What happens to lakes in the winter? Do they go to sleep?

Vander Zanden says no, lakes don’t go to sleep in the winter. “Everything that normally goes on, keeps going, just a lot slower.” So they’re just snoozing a little, like my dog Lucy, who always has one eye open. Phytoplankton continue their photosynthesis. “If there’s no snow cover, the light coming into the lake isn’t much different than when there’s no ice.” Add snow cover, and the light diminishes, but even when there’s snow cover, a little light still comes through.

The big difference between ice and open water is the change in water column, the term that describes the water from the surface to the bottom. “In winter, there’s no significant variability in water temperature from just below the ice to the bottom of the lake,” says Vander Zanden. “There’s no movement because the ice protects the lake from the effects of wind, which is what mixes the water.”

What does “frozen over” mean for Lake Mendota?

If there’s continuous ice from Picnic Point to Maple Bluff, Mendota is officially locked up. Since records have been kept (1850!), the average number of days Lake Mendota is frozen over has decreased by a month. “Of course, climate change has played a role, but there is variability,” Vander Zanden says. “But the trend is that ice covers the lake fewer and fewer days.”

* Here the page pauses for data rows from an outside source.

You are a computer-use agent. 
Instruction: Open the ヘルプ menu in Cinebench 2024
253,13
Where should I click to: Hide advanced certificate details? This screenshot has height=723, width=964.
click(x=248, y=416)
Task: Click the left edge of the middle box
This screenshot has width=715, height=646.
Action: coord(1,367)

What happens when there’s no ice? “The summer algal blooms likely have a running start and we see worse water quality,” Vander Zanden says, because the lake gets a lot more solar energy without ice cover.

When the water opens up, things change. Solar energy and wind across the surface start to stir things up.

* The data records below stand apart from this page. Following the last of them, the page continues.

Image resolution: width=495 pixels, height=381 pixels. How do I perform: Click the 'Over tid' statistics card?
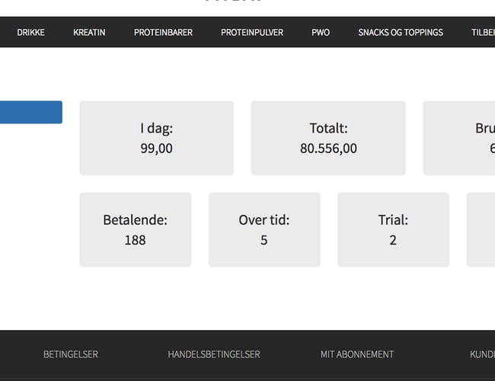(264, 229)
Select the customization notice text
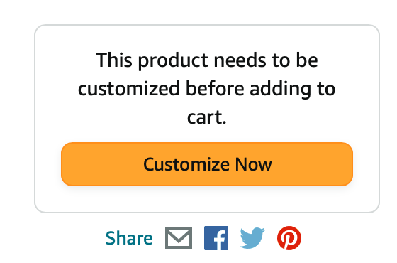 tap(207, 88)
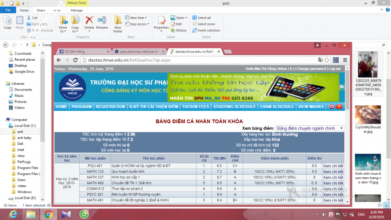The image size is (391, 220).
Task: Click the 'Log out' link
Action: 334,69
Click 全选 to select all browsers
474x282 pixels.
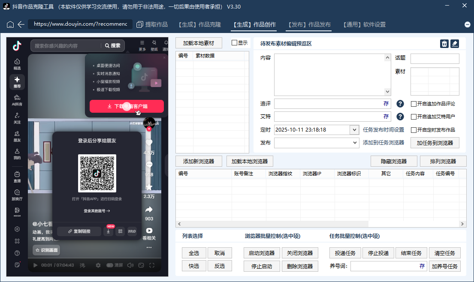[x=194, y=253]
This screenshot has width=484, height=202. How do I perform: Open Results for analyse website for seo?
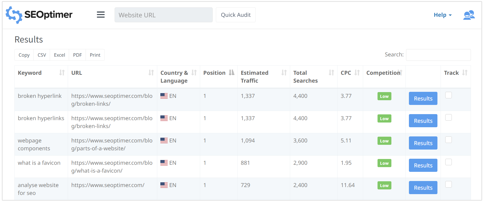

On a lake the size of Mendota, the top strata warms up. That’s also known as the epilimnion, which means “top of the lake” in Greek, and it extends down 30 feet or so. Shallow bays warm up quickly, and University Bay may feel almost balmy, 10 or more degrees warmer than the open water. Wind and solar energy churn nutrients around and critters start eating more, and making more critters. A water molecule can move from the surface of the lake to the bottom in a day before water starts to stratify into the aforementioned epilimnion, the middle section or thermocline, and the hypolimnion (“bottom of the lake”) — the layer of cold, dense, low-oxygenated water. The levels stratify much like oil and water: cold water weighs more, warm water less.

The immense amount of solar energy hitting the lakes is mind-blowing. A calorie is the unit of heat required to raise the temperature of a cubic centimeter of water one degree Celsius. Hold that thought.

Lake Mendota contains 505 million cubic meters of water. That’s 505 billion liters of water. That’s a trillion Stanley mugs. Even if only the top ten feet warm up 15 degrees Celsius, the energy required, while certainly calculable, is such an astronomical number it wouldn’t mean anything. It’s like the number of stars in a galaxy. It’s just freaking big.

I like the thought of a lake not going fully to sleep, but snoozing a little, a cycle that’s been going on for millenia.